Ian memilih tidak menjelaskan bahwa rusaknya laptop ini karena ada seorang perempuan mampir ke apartemennya dan menumpahkan hampir separo isi Coca Cola ke laptop tersebut. 

“Ini pelajaran aja buat gue supaya nggak bawa urusan kerjaan ke rumah. Urusan kerjaan ya dikerjain di kantor aja,” jawab Ian lalu bangkit berdiri. 

“Ke mana lo?” 

“Asset. Mau ngecek seberapa lama lagi laptop baru gue tersedia. Semakin lama gue diem bengong gini semakin cepet gue dapet SP 2,” Ian membawa ponselnya dan berjalan ke luar ruangan. 

“Lah lo di-SP sama Mas Aji?” Leo benar-benar terkejut sekarang. 

“Karena deadline gue kemarin molor dan karena ngerusakin aset kantor,” jawab Ian dengan muram. 

“Ya ampun gue turut prihatin,” Leo menepuk pundak Ian dan mendadak menghentikan langkahnya. Begitu pula Ian. 

“Aku denger katanya laptop kamu rusak. Mau pake laptop aku?” tawar Felis di hadapan Ian dengan wajah prihatin dan gerakan tubuh segenit mungkin. 

“Apa Fel? Pake kamu?” Leo pura-pura budek. 

Ian menjitak kepala Leo sementara Felis mendengus kesal. 

No need to. Thanks Fel. Sebentar lagi laptop barunya juga siap,” Ian tersenyum lalu segera meninggalkan Felis. 

“Ian, aku denger kamu kena SP?” Felis mengejar Ian dan Leo sambil bertanya dengan suara yang membuat beberapa orang menoleh ke arah mereka.

Ian berbalik, berusaha kerasa menjaga emosinya agar tidak naik ke permukaan. Leo, sementara itu, memutar bola mata dan mendengus. Dia semakin tidak menyukai perempuan di hadapannya ini. 

“Dan lo nggak usah pengumuman ke seluruh orang juga, Fel,” desis Leo.

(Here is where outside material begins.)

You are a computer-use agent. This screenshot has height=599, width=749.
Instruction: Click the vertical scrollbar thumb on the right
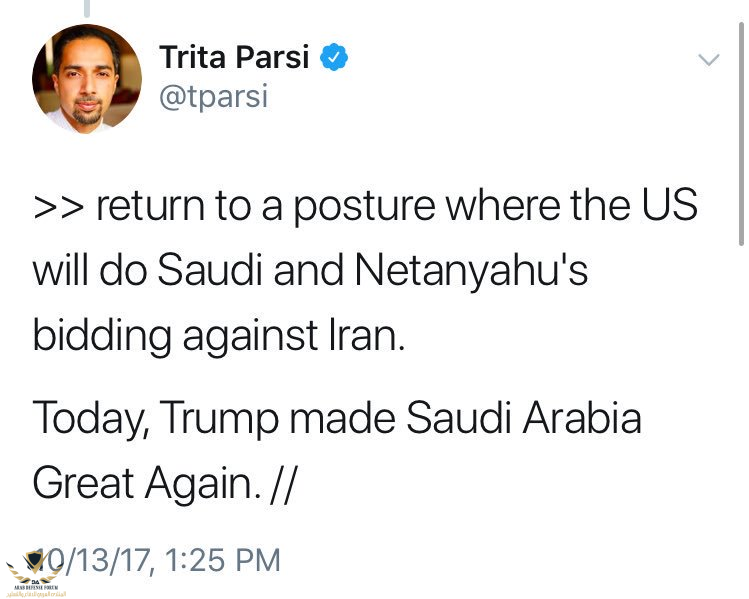741,134
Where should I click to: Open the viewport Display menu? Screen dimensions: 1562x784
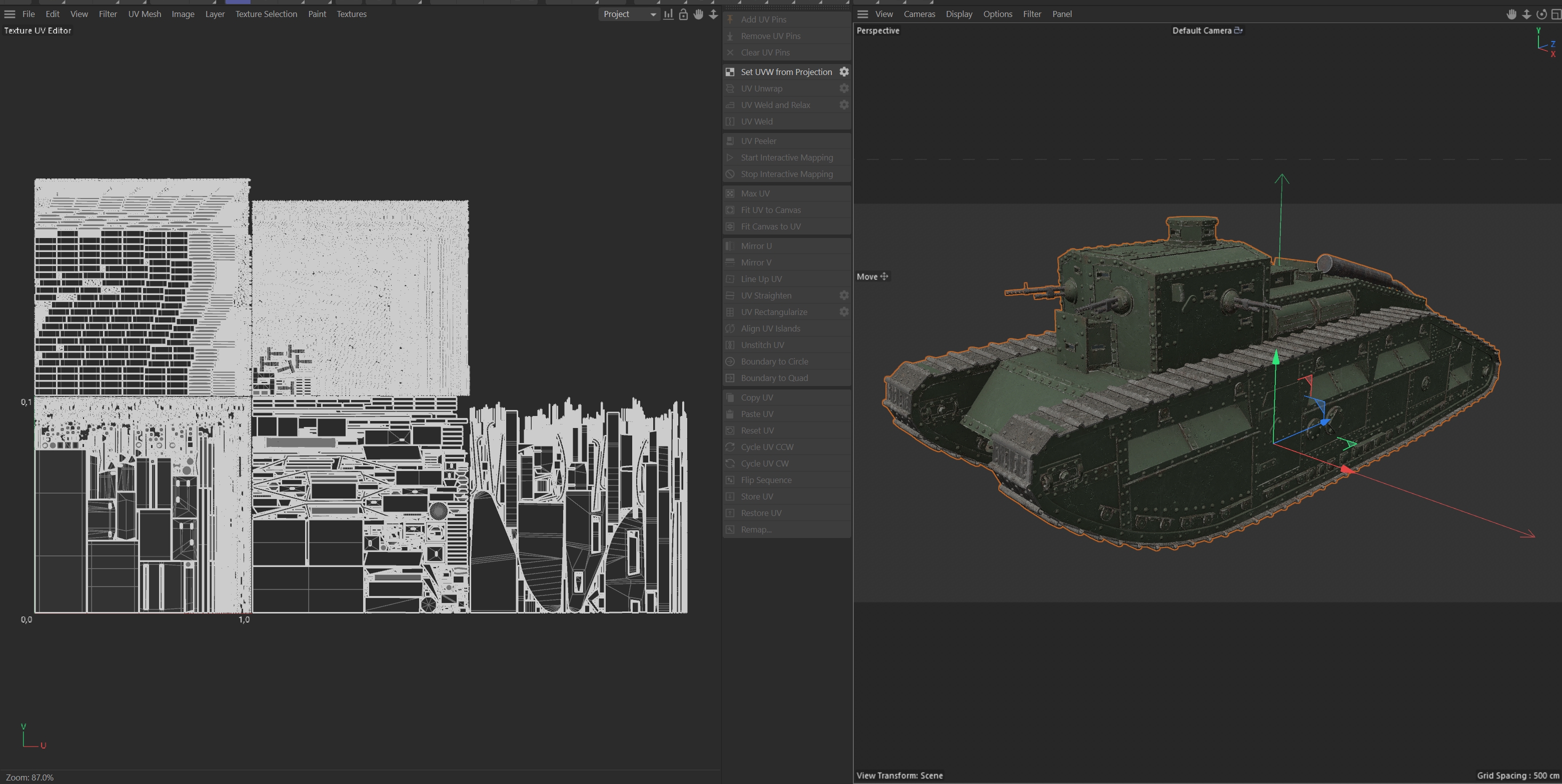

“Nggak kok. Gue kan cuma nanya,” balas Felis sambil merengut.

Stupid. 

Ian akhirnya memilih kembali berbalik untuk menuju ruangan Asset dan bertanya perihal laptopnya. Dia tidak punya waktu untuk mendengarkan repetan atau godaan Felis yang menurutnya tidak berfaedah. Lebih baik dia mulai kembali bekerja dan mengejar ketertinggalannya.

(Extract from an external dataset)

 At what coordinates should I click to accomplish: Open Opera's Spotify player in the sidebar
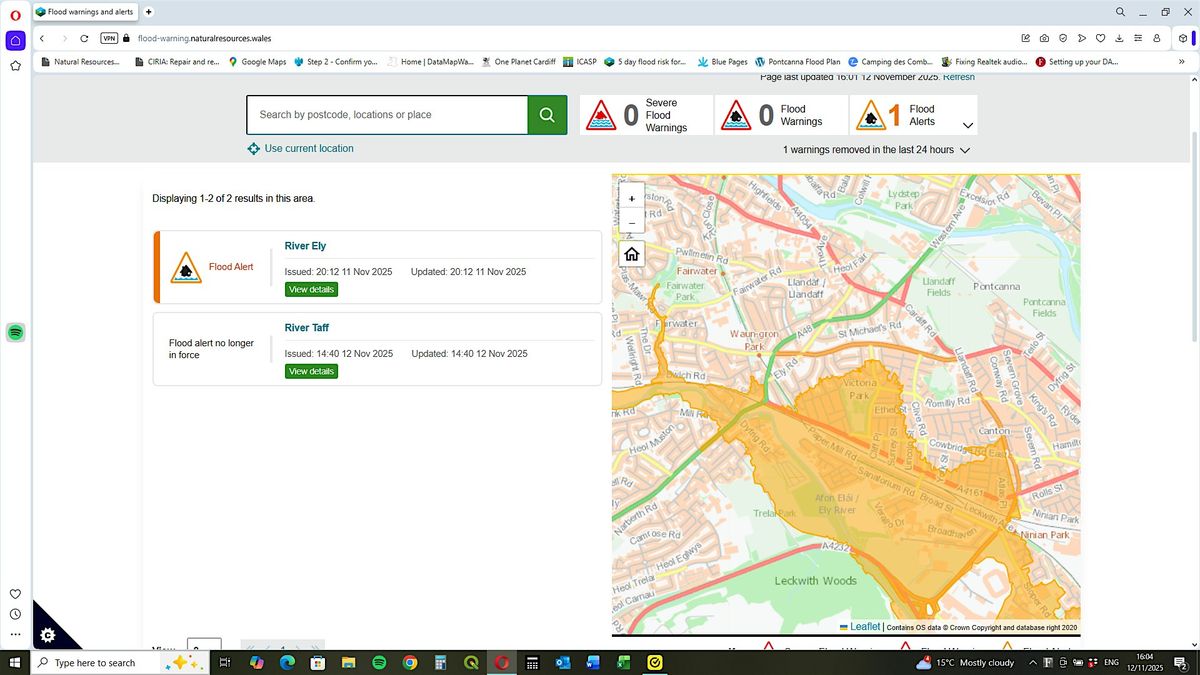[15, 331]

“Aku beliin makan mau Yan? Supaya perasaanmu lebih baik?” Felis berseru lagi. 

I’d rather eat alone,” jawab Ian pada Leo.

Leo tertawa.


*** 


Ian baru memarkirkan motornya di parkiran menjelang pukul 2 pagi. Dia bekerja lembur di kantor untuk mengerjakan project yang diminta Mas Aji yang deadline-nya mundur menjadi akhir pekan ini. Sudah terlambat 1 minggu dan Ian tidak boleh terlambat lagi. Nanti pagi dia akan kembali datang lebih pagi ke kantor untuk meeting dan kembali bekerja. 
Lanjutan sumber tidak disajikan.